Page extract
7:25-cv-00547
Array Cache Tech LLC v. NVIDIA Corp
I. Executive Summary and Procedural Information
- Parties & Counsel:
- Plaintiff: Array Cache Technologies LLC (Texas)
- Defendant: Nvidia Corporation (Delaware)
- Plaintiff’s Counsel: Fabricant LLP; Davis Firm PC
- Case Identification: 7:25-cv-00547, W.D. Tex., 11/25/2025
- Venue Allegations: Plaintiff alleges venue is proper in the Western District of Texas based on Defendant’s regular and established place of business in the district, including a facility in Austin, Texas, as well as its business transactions and alleged acts of infringement within the district.
- Core Dispute: Plaintiff alleges that Defendant’s graphical processing units, systems-on-a-chip (SoCs), and processors, including the Grace Hopper GH200 Superchip, infringe five patents related to methods for managing cache coherence in multiprocessor systems.
- Technical Context: The patents address cache coherence, a fundamental technology for ensuring data consistency across multiple processing cores, which is critical to the performance and scalability of modern high-performance computing systems like those designed by Defendant.
- Key Procedural History: The complaint does not reference any prior litigation, Inter Partes Review (IPR) proceedings, or specific licensing history concerning the patents-in-suit.
Case Timeline
| Date | Event |
|---|---|
| 2012-03-20 | ’960 Patent Priority Date |
| 2015-02-05 | ’410 and ’861 Patents Priority Date |
| 2016-03-01 | ’960 Patent Issue Date |
| 2016-12-27 | ’464 and ’471 Patents Priority Date |
| 2019-06-18 | ’861 Patent Issue Date |
| 2019-11-01 | Alleged Infringement Begins |
| 2020-01-07 | ’471 Patent Issue Date |
| 2021-07-20 | ’410 Patent Issue Date |
| 2021-11-30 | ’464 Patent Issue Date |
| 2025-11-25 | Complaint Filing Date |
II. Technology and Patent(s)-in-Suit Analysis
U.S. Patent No. 9,274,960 - "System and Method for Simplifying Cache Coherence Using Multiple Write Policies," issued March 1, 2016
The Invention Explained
- Problem Addressed: The patent background describes the complexity, cost, and verification challenges of conventional cache coherence protocols, such as directory-based systems, which require extensive hardware to track data sharers and readers across multiple processor cores (’960 Patent, col. 1:33-2:2).

Given material
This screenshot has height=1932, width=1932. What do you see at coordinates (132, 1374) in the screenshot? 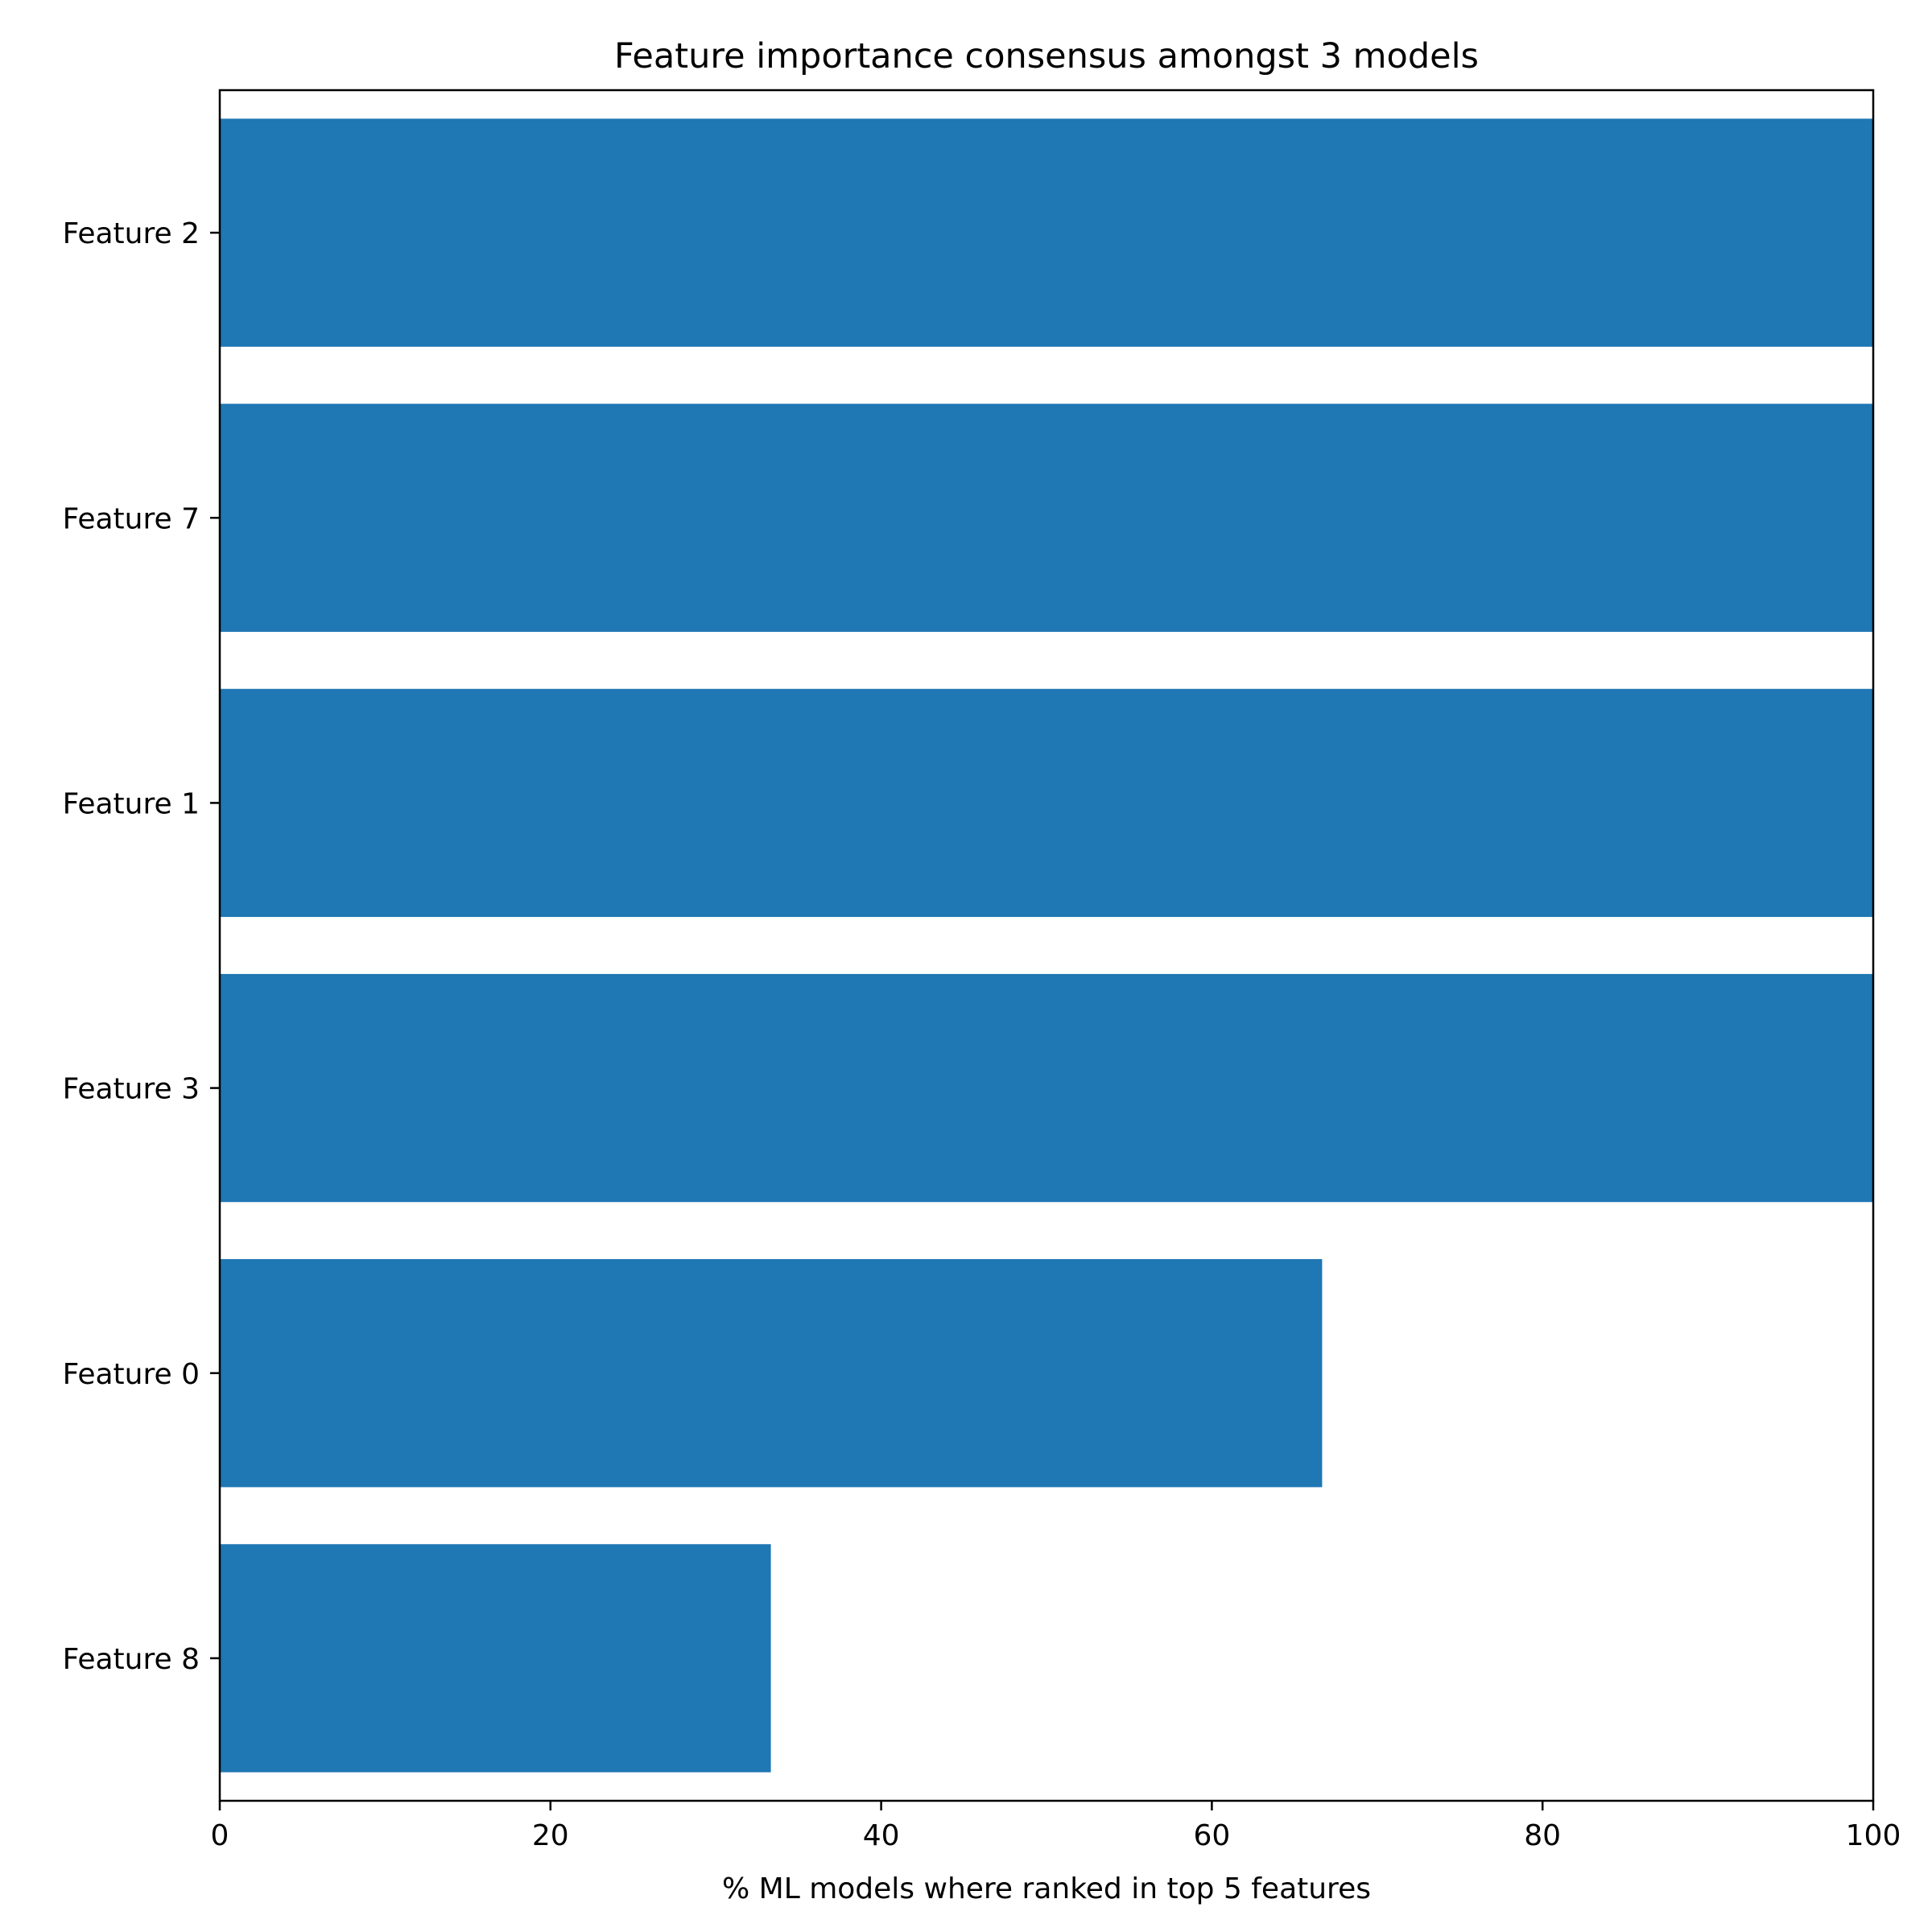
I see `y-tick-label: Feature 0` at bounding box center [132, 1374].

Exercises
**A.** Answer these questions about the patent case summary, one line each:
(i) In which city is the facility that the plaintiff cites for venue?
(ii) On what date was the ’960 Patent issued?
(iii) On what date does the timeline say the alleged infringement begins?
**B.** Resume the patent case summary, starting after its final sentence.

Task-by-task outputs
**A.**
(i) Austin, Texas
(ii) March 1, 2016
(iii) November 1, 2019

**B.**
- The Patented Solution: The invention proposes simplifying coherence by classifying cache lines as either "private" (used by one core) or "shared" (used by multiple cores). Different write policies are applied based on this classification: an efficient "write-back" policy for private data and a "write-through" policy for shared data to maintain consistency. The system introduces a "transient dirty state" for shared lines, allowing a core to perform multiple writes locally before a single, "self-initiated" write-through to the global cache, thus reducing traffic and complexity (’960 Patent, Abstract; col. 4:26-47).
- Technical Importance: This approach aimed to eliminate the need for complex directory structures, invalidation messages, and snooping broadcasts, thereby reducing hardware overhead and simplifying the design of multi-core systems (’960 Patent, col. 3:18-27).
Key Claims at a Glance
- The complaint asserts at least independent Claim 1 (Compl. ¶19).
- Claim 1 of the ’960 patent breaks down into these essential elements:
- A computer system with multiple processor cores, main memory, local cache memory per core, and a global cache memory.
- Each cache line is classified as either shared or private.
- When a core writes a cache line, it performs a write-back to local cache if the line is private, and a write-through to the global cache if the line is shared.
- Shared cache lines can exist in a valid, invalid, or transient dirty state.
- A shared cache line transitions to the transient dirty state when written by its associated core.
- A shared cache line in the transient dirty state transitions to the valid state via a self-initiated write-through to the global cache.
- The complaint does not explicitly reserve the right to assert dependent claims.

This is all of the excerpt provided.